Whereas mainstream media typically tells one story about Haiti—one in all chaos, instability, and disaster—Haitian ladies have been crafting one other story—one rooted in legacy, resistance, neighborhood care, and imaginative and prescient.
They’re not simply responding to Haiti’s crises. They’re reimagining what’s potential for Haiti.
Like HWC, HLN started as a gathering of like-minded ladies and has grown into one of many largest platforms for Haitian ladies worldwide. With a daring and superbly easy purpose to attach Haitian ladies throughout generations and geographies to rejoice heritage, share sources, and ignite a way of collective energy, the group leans on 5 pillars: Wellness and Therapeutic, Monetary Effectively-Being, Voice and Affect, Bridging Haiti and its Diaspora, and Tradition and Heritage. However most significantly, they provide belonging.
Whether or not mentoring younger professionals, supporting ladies entrepreneurs, or cultivating cultural satisfaction, HLN is within the enterprise of restoration—of dignity, identification, and the proper to dream past catastrophe.
“Our mission is to shift the narrative from one in all battle to one in all energy, magnificence, and infinite risk with Haitian ladies main the way in which in telling that story,” HLN representatives added.
Nonetheless, it’s an uphill battle. Solely 3% of world funding for Haiti goes on to Haitian organizations. And with USAID freezing a whole bunch of hundreds of thousands of {dollars} in help, a 2025 UN Girls examine warns that just about half of girls’s organizations on the bottom might shut down inside six months.

Regardless of this, Haitian ladies preserve exhibiting up.

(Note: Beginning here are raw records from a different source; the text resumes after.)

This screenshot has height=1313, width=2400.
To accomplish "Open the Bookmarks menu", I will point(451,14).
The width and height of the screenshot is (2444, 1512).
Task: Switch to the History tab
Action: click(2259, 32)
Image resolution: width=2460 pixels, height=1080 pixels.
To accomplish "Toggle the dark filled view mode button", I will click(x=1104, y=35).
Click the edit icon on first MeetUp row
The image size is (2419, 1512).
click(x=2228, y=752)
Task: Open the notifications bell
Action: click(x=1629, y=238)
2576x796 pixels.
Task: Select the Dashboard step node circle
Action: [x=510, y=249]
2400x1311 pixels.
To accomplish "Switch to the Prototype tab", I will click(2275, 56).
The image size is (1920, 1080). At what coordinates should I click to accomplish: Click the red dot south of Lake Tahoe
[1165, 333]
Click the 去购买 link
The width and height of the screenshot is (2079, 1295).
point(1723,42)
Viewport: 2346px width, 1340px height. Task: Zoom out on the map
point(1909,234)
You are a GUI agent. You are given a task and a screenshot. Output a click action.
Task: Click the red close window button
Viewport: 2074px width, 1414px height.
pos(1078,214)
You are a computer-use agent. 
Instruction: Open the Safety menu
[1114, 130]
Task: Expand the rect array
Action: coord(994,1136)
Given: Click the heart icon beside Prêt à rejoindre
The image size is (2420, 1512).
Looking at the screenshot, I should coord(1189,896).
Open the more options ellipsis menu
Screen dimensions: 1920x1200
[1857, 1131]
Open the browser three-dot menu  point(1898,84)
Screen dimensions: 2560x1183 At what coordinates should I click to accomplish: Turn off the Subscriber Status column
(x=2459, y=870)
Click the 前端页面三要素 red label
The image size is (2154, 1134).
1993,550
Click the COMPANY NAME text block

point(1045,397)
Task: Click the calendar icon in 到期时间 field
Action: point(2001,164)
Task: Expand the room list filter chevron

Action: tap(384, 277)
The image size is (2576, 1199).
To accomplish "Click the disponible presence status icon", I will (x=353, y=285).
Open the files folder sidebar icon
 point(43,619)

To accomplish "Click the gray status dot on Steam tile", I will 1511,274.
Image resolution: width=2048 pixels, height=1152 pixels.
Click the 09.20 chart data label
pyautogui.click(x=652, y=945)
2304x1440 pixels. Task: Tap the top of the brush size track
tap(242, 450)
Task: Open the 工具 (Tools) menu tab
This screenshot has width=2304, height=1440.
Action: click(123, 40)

HWC helps frontline teams embedded in communities, gives burnout prevention and trauma-informed care, advocates for truthful worldwide coverage that acknowledges the experience and management of Haitian ladies, and organizes digital therapeutic areas for human rights defenders, understanding that relaxation is resistance, too.
“Girls on the whole want areas that applaud them for his or her work,” Jocely shared. “The grassroots teams doing the work, day in and time out, are sometimes not acknowledged, supplied a seat on the decision-making desk, or afforded massive, impactful funding alternatives,” Jocely famous.
And maybe no group lives that ethos greater than Nègès Mawon.
This Haiti-based feminist collective has made a reputation for itself by championing gender justice, political resistance, and therapeutic practices amid a number of the nation’s darkest days. Recognized for its outspoken advocacy and deep-rooted cultural work, Nègès Mawon creates areas for survivors of gender-based violence, artists, and activists to reclaim their narratives and assist one another. Whether or not via inventive expression, neighborhood motion, or direct protest, their work is a defiant celebration of what Haitian womanhood actually seems to be like—unbought, unbossed, and unbroken.
Collectively, these organizations are doing greater than providing help; they’re reminding the world that “Haitian heritage is not only historical past. It’s a residing power that continues to form the world.”